INSTRUÇÕES DE TRABALHO:
(1) Segundo a notícia sobre o orçamento da Defesa, qual faixa percentual do PIB José Alencar sugeriu destinar ao setor militar?
(2) Transcreva, da notícia sobre o orçamento da Defesa, o trecho de "Christian Baines, repórter" até "Presidência da República.".

TEXTO PARA ANÁLISE:

Jobim não descarta sugestão de Alencar em fixar percentual do PIB para Defesa

BRASÍLIA ¿ O ministro da Defesa, Nelson Jobim, não descartou a sugestão do presidente em exercício, José Alencar, de fixar um percentual de 3% a 5% do PIB (Produto Interno Bruto) brasileiro para destinar ao setor militar. No entanto, lembrou que há muitas alternativas de se levantar recursos e disse que as Forças Armadas podem montar um fundo imobiliário com o patrimônio militar inutilizado.

Christian Baines, repórter em Brasília |


Depende. É possível (que possamos fixar um percentual do PIB), mas não sei se será essa a solução. Nós vamos examinar as possíveis soluções. Nós temos a possibilidade de mobilização de usar imóveis das próprias Forças (Armadas). (...) A gente pode formar um fundo imobiliário. Você tem várias alternativas. Primeiro, vamos ver as necessidades e depois vamos ver a forma de financiamento dessas necessidades, disse durante solenidade de apresentação da nova aeronave da Presidência da República.

DADOS REGISTRADOS:
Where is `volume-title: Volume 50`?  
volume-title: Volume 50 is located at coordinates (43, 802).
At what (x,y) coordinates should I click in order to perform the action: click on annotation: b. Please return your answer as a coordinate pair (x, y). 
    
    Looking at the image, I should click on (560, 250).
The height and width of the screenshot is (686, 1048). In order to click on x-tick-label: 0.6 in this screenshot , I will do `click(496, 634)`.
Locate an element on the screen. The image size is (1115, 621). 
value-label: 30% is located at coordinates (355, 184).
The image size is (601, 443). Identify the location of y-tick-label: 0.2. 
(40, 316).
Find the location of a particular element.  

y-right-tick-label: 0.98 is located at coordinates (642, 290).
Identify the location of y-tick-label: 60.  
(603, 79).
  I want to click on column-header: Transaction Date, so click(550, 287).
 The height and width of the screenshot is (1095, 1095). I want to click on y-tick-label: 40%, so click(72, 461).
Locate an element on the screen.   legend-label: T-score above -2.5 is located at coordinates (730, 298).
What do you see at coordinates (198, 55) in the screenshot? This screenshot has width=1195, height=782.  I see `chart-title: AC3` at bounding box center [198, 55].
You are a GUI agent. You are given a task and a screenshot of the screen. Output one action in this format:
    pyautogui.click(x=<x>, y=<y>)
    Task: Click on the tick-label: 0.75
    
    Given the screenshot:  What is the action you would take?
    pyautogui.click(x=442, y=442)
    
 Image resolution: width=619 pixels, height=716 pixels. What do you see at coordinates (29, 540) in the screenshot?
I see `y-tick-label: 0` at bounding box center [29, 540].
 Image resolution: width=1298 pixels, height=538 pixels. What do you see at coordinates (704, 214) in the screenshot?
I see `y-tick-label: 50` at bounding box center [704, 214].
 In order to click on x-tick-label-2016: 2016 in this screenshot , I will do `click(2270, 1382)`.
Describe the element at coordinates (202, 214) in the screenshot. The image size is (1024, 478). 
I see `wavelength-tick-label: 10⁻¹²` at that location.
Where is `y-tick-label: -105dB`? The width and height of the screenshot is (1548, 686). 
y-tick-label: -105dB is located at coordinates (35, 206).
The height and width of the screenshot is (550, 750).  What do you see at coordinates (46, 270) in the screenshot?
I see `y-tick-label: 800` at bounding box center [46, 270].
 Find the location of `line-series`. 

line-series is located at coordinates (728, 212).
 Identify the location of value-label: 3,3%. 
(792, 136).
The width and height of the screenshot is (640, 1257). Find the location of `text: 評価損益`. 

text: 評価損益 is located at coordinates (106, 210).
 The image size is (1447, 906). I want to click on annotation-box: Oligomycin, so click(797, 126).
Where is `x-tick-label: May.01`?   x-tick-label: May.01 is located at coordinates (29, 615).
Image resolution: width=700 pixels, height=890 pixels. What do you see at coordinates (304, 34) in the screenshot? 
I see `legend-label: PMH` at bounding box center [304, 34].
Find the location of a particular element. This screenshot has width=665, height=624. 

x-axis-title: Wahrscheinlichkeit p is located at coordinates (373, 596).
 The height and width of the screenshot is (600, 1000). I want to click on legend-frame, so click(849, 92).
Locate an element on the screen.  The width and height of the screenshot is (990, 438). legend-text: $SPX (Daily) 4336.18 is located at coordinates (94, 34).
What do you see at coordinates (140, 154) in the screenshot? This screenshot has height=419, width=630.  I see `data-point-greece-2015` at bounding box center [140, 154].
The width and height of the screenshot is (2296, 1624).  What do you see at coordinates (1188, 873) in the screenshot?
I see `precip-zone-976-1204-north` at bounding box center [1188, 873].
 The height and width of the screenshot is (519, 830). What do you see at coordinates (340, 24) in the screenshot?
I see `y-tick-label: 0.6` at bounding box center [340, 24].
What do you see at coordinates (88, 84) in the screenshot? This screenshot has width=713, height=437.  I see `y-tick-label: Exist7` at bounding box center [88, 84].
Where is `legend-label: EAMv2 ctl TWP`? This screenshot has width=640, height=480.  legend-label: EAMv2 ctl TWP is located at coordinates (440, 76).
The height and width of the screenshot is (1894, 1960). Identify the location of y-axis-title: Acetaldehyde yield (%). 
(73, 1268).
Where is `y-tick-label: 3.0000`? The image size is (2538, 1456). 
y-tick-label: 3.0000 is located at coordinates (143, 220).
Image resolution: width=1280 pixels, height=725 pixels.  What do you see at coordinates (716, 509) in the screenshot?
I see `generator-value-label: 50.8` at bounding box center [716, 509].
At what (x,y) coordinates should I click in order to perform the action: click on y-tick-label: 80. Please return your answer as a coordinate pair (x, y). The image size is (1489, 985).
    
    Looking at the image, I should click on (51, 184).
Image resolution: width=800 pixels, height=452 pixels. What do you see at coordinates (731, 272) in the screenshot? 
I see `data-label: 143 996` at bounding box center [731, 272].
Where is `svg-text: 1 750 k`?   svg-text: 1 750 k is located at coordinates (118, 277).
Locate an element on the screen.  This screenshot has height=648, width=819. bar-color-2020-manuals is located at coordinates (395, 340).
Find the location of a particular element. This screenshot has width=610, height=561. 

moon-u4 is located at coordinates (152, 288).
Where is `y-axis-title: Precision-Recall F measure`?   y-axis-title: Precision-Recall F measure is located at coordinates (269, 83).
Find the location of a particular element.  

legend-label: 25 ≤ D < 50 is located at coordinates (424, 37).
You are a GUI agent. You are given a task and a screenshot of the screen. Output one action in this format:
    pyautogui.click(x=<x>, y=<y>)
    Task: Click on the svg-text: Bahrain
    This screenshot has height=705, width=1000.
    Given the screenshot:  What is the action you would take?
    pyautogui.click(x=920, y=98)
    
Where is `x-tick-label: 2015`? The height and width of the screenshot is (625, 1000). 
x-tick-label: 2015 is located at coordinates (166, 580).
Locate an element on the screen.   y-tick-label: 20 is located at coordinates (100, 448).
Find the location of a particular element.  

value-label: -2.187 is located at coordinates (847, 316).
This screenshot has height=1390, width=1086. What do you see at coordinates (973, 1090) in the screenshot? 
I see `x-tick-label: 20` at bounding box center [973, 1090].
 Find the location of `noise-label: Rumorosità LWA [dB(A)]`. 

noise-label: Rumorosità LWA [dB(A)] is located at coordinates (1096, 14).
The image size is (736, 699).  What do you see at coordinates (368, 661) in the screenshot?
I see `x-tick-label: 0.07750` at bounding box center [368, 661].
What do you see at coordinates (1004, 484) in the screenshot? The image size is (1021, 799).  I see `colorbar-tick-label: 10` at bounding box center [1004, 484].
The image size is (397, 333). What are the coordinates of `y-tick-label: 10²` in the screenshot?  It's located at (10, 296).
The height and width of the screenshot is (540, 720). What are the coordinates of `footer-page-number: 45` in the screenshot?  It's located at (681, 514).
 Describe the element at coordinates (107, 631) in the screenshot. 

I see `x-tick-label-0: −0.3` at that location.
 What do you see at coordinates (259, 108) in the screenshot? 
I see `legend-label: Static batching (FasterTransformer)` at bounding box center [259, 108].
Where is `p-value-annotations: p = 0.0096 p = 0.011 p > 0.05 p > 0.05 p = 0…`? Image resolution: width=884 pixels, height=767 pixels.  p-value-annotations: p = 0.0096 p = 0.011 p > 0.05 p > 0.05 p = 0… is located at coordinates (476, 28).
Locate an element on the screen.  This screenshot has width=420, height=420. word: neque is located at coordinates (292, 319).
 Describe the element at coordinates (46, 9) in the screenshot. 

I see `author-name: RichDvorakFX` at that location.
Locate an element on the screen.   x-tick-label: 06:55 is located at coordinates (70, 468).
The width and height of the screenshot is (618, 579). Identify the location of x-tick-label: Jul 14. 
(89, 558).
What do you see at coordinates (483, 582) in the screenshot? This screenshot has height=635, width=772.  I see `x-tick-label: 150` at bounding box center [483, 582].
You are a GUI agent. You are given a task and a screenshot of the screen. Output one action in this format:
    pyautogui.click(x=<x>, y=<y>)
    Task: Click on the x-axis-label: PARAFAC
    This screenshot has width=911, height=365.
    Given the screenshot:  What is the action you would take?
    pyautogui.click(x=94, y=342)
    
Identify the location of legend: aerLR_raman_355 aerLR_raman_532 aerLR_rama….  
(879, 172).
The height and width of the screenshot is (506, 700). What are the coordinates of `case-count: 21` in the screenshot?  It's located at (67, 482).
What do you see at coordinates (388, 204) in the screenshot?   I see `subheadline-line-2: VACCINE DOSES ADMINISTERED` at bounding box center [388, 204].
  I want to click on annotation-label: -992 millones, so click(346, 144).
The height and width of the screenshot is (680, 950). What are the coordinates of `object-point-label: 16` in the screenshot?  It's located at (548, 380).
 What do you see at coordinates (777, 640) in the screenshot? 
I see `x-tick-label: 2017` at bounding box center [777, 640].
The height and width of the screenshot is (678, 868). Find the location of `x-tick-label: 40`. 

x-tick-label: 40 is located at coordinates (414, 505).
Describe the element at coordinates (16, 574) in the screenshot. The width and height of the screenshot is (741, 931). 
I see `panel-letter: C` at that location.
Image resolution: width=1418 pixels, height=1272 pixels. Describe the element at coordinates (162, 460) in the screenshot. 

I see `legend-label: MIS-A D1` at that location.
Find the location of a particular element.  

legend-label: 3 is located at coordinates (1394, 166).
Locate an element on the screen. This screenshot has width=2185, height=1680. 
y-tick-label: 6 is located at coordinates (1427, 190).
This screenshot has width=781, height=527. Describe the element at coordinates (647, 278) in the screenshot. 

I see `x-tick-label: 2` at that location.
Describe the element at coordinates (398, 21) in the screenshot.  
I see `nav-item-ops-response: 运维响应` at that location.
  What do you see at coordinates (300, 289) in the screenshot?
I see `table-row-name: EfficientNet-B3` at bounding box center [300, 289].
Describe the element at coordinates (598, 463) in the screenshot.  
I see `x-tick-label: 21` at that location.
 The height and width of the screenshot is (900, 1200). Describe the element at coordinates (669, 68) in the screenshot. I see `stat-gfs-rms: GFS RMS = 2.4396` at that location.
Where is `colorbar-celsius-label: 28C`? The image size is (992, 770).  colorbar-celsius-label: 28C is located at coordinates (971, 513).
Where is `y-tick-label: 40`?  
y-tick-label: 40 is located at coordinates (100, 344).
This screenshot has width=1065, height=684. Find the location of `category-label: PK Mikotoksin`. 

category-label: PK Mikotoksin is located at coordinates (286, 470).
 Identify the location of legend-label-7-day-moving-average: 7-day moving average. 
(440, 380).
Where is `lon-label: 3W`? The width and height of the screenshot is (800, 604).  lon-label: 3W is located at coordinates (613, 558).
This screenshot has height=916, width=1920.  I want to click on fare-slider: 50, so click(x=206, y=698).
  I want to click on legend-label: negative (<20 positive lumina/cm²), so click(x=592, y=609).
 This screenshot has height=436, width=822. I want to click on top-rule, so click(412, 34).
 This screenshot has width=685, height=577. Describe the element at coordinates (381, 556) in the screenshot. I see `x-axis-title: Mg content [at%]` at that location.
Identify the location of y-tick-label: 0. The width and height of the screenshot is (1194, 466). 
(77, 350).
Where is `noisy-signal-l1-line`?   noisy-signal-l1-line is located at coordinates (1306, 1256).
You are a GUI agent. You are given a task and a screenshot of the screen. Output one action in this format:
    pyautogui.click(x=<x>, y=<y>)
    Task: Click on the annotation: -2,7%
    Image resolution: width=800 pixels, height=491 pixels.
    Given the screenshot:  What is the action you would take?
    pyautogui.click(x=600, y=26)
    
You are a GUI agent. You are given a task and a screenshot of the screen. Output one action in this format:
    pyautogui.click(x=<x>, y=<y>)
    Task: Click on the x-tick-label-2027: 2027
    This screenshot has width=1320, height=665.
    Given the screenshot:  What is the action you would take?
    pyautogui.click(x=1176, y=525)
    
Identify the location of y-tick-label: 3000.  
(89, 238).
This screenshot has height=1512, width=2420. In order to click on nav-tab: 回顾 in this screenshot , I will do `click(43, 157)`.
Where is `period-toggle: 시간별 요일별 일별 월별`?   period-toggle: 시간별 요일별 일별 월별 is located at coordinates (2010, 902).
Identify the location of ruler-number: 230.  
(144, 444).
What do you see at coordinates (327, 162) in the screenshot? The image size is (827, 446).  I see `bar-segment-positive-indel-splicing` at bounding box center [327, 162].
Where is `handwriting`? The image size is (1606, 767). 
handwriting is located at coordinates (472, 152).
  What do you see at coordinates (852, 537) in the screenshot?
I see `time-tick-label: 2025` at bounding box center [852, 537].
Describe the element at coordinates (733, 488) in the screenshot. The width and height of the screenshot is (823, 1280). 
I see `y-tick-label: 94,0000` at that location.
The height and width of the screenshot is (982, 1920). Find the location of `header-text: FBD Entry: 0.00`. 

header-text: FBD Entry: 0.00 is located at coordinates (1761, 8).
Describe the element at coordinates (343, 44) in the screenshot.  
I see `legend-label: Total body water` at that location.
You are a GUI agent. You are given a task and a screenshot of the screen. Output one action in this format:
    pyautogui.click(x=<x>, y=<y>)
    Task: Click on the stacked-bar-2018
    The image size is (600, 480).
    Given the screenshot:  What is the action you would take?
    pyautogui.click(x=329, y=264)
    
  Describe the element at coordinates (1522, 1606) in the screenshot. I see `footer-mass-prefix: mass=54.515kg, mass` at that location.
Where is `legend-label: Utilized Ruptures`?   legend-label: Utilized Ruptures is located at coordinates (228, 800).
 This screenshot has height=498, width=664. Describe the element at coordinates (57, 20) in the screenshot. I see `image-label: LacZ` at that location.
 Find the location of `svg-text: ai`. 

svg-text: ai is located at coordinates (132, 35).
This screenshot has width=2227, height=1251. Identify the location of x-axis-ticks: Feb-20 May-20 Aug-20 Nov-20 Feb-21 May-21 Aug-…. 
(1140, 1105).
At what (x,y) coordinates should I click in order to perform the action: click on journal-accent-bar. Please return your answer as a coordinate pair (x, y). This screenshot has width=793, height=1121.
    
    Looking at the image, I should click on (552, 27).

RESPOSTAS ÀS TAREFAS:
(1) De 3% a 5% do PIB.

(2)
Christian Baines, repórter em Brasília |


Depende. É possível (que possamos fixar um percentual do PIB), mas não sei se será essa a solução. Nós vamos examinar as possíveis soluções. Nós temos a possibilidade de mobilização de usar imóveis das próprias Forças (Armadas). (...) A gente pode formar um fundo imobiliário. Você tem várias alternativas. Primeiro, vamos ver as necessidades e depois vamos ver a forma de financiamento dessas necessidades, disse durante solenidade de apresentação da nova aeronave da Presidência da República.